Il tue sa maîtresse en l’étranglant avec une corde

Il tue sa maîtresse en l’étranglant avec une corde

Nous sommes à Imi Ouaddar, région de Taghazout, à une trentaine de kilomètres au nord de la ville d’Agadir. Personne ne sait pourquoi cet homme, leur voisin quadragénaire, soûlard et drogué, sort de chez lui en courant, le matin de ce jeudi 25 août..
La veille, mercredi 24 août, en pleine nuit, ils ont remarqué qu’il est rentré dans sa baraque en compagnie de sa maîtresse, une jeune fille de trente ans.
Pourquoi a-t-il quitté sa baraque en courant et sans sa maîtresse ? Les curieux pensent sérieusement que leur voisin a commis une folie. L’un d’eux se décide à téléphoner aux gendarmes de Taghazout. Il révèle au chef qu’il soupçonne leur voisin d’avoir fait du mal à sa maîtresse avant de prendre ses jambes à son cou. Le chef prend au sérieux les paroles de son interlocuteur et mobilise ses limiers. Ces derniers se dépêchent sur la baraque. Ils y rentrent. Et c’est la mauvaise surprise : la jeune femme était corps sans vie et une corde était enroulée autour de son cou.

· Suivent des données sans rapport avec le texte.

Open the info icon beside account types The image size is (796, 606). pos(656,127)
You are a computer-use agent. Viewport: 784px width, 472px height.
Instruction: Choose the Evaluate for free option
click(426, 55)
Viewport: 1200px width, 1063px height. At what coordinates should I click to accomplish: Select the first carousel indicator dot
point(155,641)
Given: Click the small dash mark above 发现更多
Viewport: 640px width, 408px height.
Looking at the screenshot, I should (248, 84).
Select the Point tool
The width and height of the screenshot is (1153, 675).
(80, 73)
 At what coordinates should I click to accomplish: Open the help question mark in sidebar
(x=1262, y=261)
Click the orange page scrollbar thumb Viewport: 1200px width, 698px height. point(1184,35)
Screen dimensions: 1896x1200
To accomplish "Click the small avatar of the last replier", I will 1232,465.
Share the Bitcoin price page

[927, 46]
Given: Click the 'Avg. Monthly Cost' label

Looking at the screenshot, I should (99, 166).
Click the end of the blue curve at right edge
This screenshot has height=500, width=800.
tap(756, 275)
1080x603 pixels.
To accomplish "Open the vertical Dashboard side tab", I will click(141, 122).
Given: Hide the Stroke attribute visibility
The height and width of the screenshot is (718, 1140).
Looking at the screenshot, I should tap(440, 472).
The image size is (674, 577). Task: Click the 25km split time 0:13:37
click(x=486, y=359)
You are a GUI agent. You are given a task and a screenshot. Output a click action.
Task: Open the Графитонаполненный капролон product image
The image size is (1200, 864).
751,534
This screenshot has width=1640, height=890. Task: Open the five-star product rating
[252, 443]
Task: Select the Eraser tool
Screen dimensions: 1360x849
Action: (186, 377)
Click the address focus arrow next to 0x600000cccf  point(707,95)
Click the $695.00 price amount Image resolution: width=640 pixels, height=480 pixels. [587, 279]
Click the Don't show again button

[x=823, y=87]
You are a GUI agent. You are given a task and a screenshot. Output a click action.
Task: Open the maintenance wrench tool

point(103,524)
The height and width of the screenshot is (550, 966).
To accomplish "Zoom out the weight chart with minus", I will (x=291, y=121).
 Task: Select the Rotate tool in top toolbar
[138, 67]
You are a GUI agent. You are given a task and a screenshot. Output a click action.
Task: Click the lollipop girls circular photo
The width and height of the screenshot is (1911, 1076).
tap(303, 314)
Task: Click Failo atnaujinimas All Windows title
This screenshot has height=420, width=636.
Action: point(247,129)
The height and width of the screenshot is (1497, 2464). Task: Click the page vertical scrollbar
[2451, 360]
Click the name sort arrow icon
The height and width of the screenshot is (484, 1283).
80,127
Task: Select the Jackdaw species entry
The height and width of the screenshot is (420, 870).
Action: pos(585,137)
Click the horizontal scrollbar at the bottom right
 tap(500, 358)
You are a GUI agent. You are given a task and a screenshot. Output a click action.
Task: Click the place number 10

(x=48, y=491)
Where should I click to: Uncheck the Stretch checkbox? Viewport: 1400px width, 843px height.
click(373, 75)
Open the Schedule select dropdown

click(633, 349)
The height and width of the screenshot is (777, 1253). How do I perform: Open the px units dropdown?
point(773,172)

Aussitôt, le parquet général près la Cour d’appel d’Agadir a été informé pour donner ensuite ses instruction d’évacuer le cadavre vers la morgue de l’hôpital Hassan II afin d’être autopsié et déterminer les causes de la mort. Par ailleurs, les limiers de la gendarmerie royale de Taghazout reçoivent du parquet général les instructions d’entamer les investigations nécessaires afin d’épingler le quadragénaire qui a pris la fuite. Les instructions ont été mises en exécution. Le même jour, vers l’après-midi, le quadragénaire a été épinglé au niveau de la plage Taghazout.

Conduit au siège de la gendarmerie royale et mis aux interrogatoires, il a rapidement craché le morceau. Il a avoué qu’ils se soûlaient, lui et sa maîtresse, quand elle a commencé à lui reprocher un certain comportement. Un reproche qui a cédé la place aux invectives. Mais, sous l’effet de l’alcool, il a perdu tout contrôle de ses nerfs. Il a pris une corde qu’il a enroulée autour de son cou avant de la serrer de toute sa force puis il a plongé dans un profond sommeil. Le matin, se réveillant tôt, il a remarqué que sa maîtresse était allongée, inerte, près de lui. Il a pris la fuite.
Hier, dimanche, le mis en cause a été mis entre les mains du parquet général près la Cour d’appel d’Agadir.